The board recommended that SAA contract the FDC based on that letter alone, Stimpel said.
"I was extremely uncomfortable with it," she said.
One of the reasons the FDC was chosen, according to what Stimpel says she was told, was that the FDC was a a state-owned entity and it would therefore be less risky for the airline as it would treat SAA differently in the event of a default.
The National Treasury also advised that the FDC did not have a mandate to fund SAA.
Eventually, months later in 2016, the board decided to procure the services of an advisory company to help SAA with the transaction. Stimpel said the move was unnecessary, because SAA had its own capacity to source the money and had already done most of the financial work around it.
In March that year, SAA received bids from entities such as Deloitte, Gupta-linked company Regiments Capital, Nedbank and BnP Capital (which was described as "boutique financier").
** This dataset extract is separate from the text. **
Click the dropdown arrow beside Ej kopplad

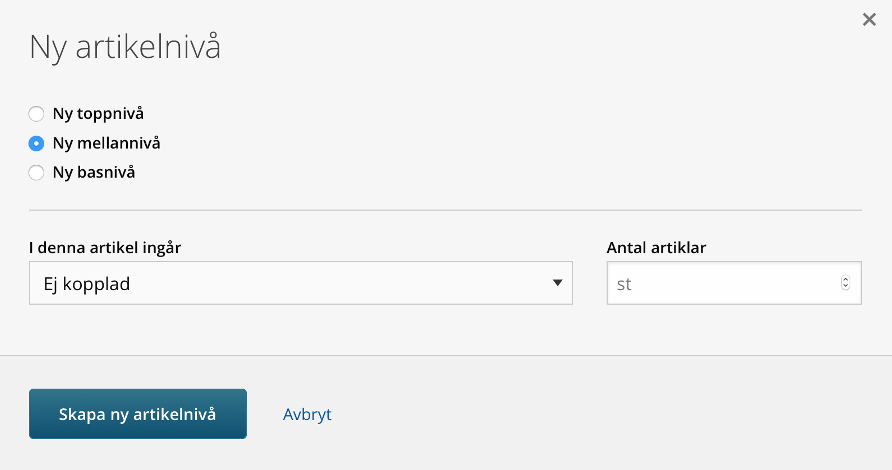[x=558, y=283]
The contract was awarded to BnP Capital for work that, according to Stimpel, was already completed by her team.
Then in April 2016 SAA's board extended BnP's mandate and scope, now asking the company to source the R15bn capital it needed. Stimpel said this was done without following procurement processes.
BnP stood to earn a success fee of about R300m for sourcing the money for SAA, which Stimpel said was more than three times the normal market fee.
Her testimony will continue on Friday.